Open jiridanek opened 1 year ago
I tried with the libuv proactor again, with -DPROACTOR=libuv
in Proton. Currently it requires removing the check in Proton CMakeLists which does not allow building the tls lib with anything than epoll (Cannot currently build the raw connection TLS library without the epoll proactor and OpenSSL
). Commenting this out is ok, if the goal is to pass the system_tests_distribution setUp.
This still seems to fix the router network startup, same as I reported in the rr issue:
34: Test command: /home/jdanek/repos/skupper-router/.venv/bin/python "/home/jdanek/repos/skupper-router/cmake-build-relwithdebinfo-rrasan/tests/run.py" "-m" "unittest" "-v" "system_tests_distribution"
34: Working Directory: /home/jdanek/repos/skupper-router/cmake-build-relwithdebinfo-rrasan/tests
34: Test timeout computed to be: 600
34: test_01_targeted_sender_AC (system_tests_distribution.DistributionTests.test_01_targeted_sender_AC) ... ok
34: test_02_targeted_sender_DC (system_tests_distribution.DistributionTests.test_02_targeted_sender_DC) ... ok
34: test_03_anonymous_sender_AC (system_tests_distribution.DistributionTests.test_03_anonymous_sender_AC) ...
[...]
You may notice these errors in the router logs. They are (AFAIK) simply caused by the system_test checking if port is open, and are harmless
2023-04-02 20:32:24.570475 +0200 SERVER (error) [C4] Connection from 127.0.0.1:52974 (to 0.0.0.0:28540) failed: amqp:connection:framing-error No protocol header found (connection aborted) (/home/jdanek/repos/skupper-router/src/server.c:1068)
Use current git tip of skupper-router and qpid-proton.
Configure skrouterd with this option (adjust the path for your checkout, maybe consider adding
--chaos
to therr record
command line)"-DQDROUTERD_RUNNER=/home/jdanek/repos/skupper-router/scripts/sigforwarder.py /usr/bin/rr record --print-trace-dir=1 --continue-through-signal=15"

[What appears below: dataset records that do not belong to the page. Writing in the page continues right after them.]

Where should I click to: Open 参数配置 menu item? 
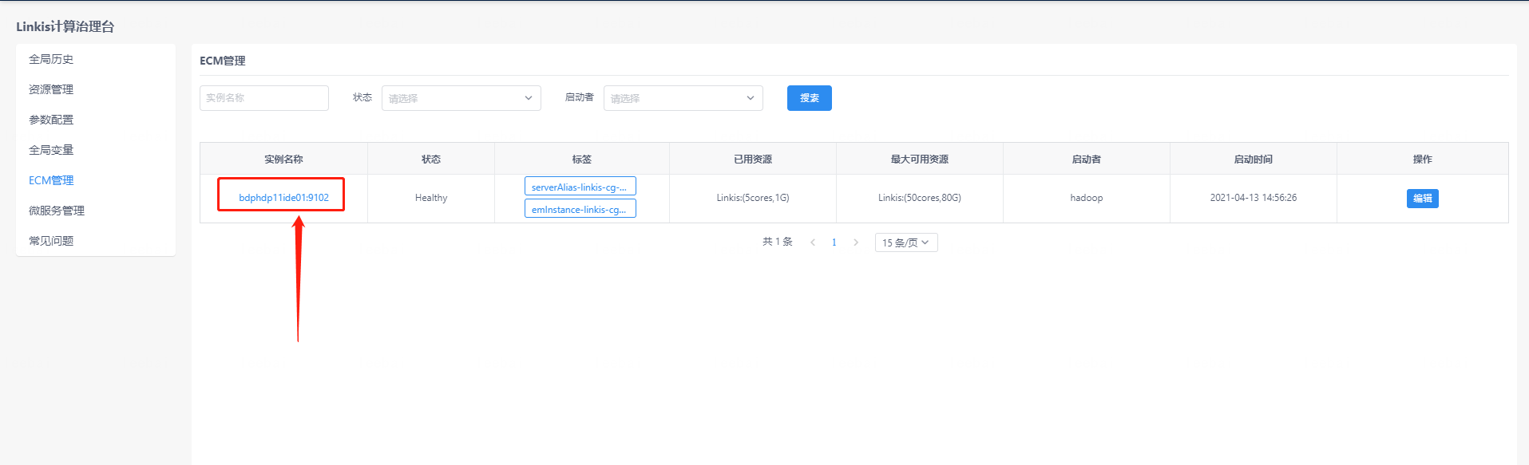point(51,120)
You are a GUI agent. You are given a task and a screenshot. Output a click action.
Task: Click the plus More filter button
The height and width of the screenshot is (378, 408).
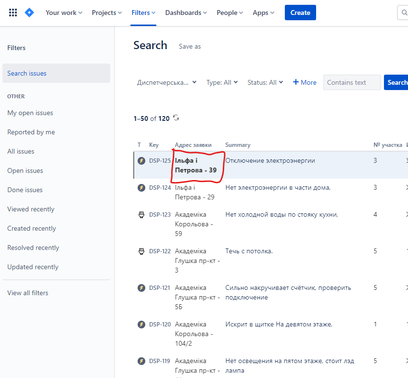coord(305,82)
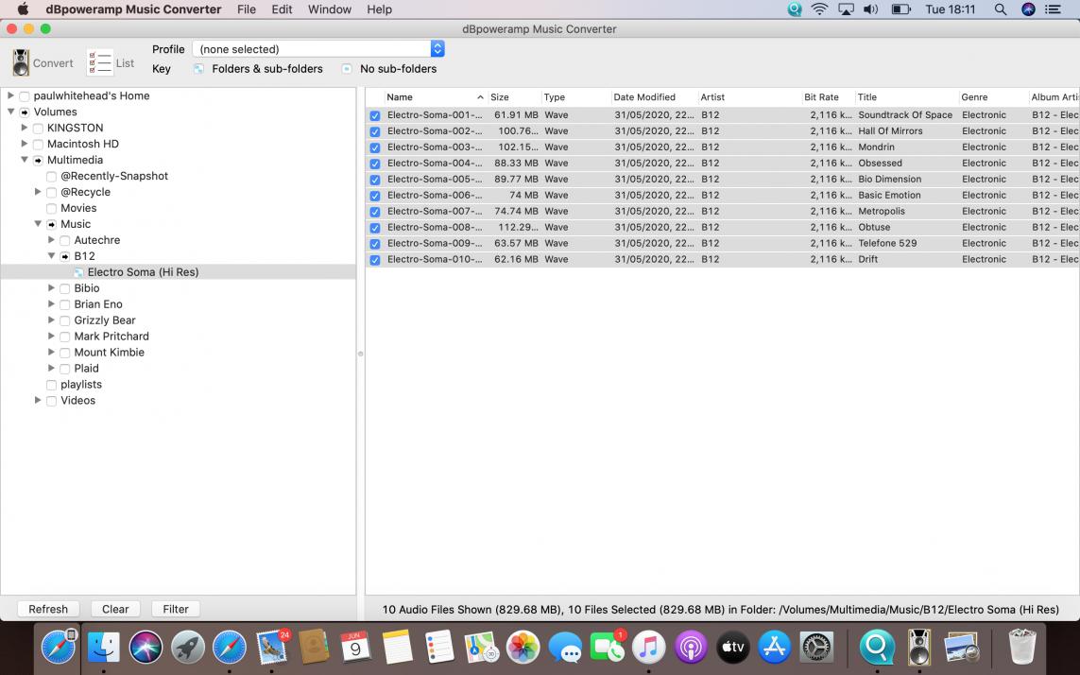Open the Window menu
This screenshot has width=1080, height=675.
[x=330, y=9]
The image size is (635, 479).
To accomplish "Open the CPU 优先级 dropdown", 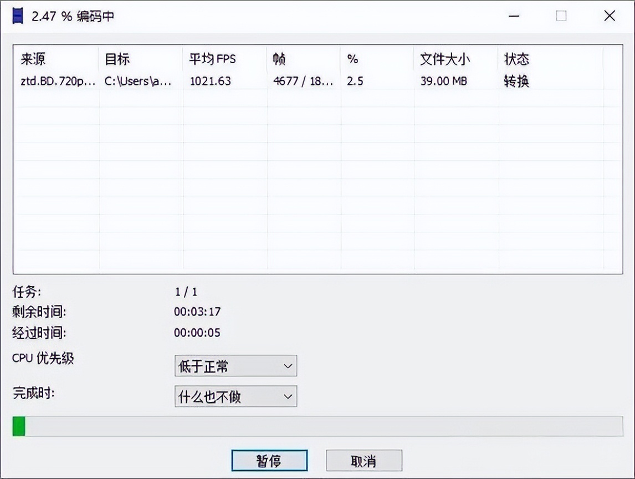I will click(x=235, y=366).
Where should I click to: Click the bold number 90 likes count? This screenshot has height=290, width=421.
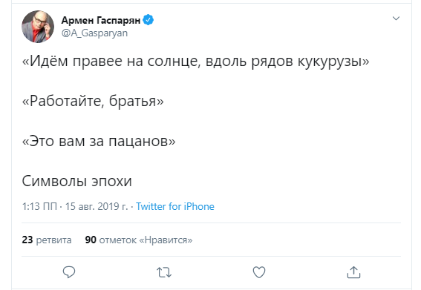(91, 240)
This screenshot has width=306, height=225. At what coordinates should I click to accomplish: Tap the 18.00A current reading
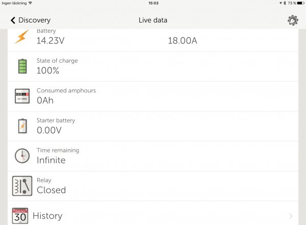[182, 41]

as described in https://github.com/skupperproject/skupper-router/blob/main/docs/notes/debugging.adoc#rr-workflow
When looking into the logs, I see that router C attempted to create the connections to router B, but router B did not answer
I tried asking in rr issuetracker if they expect any such problems with epoll-based programs and I was told that they are not aware of any, but that the program needs to be able to handle
EINTR
correctlyBack when I filled that rr issue, I also tried with libuv proactor in Proton, and then I did not have this problem.
@ganeshmurthy, @kgiusti, @astitcher, @cliffjansen do you think this might be worth trying to reproduce, if you see the same issue I do? On my laptop, the system_tests_distribution test gets stuck like this pretty much every time. I tried running the whole testsuite under rr, but (some, about 8 of them) the other tests were failing only intermittently.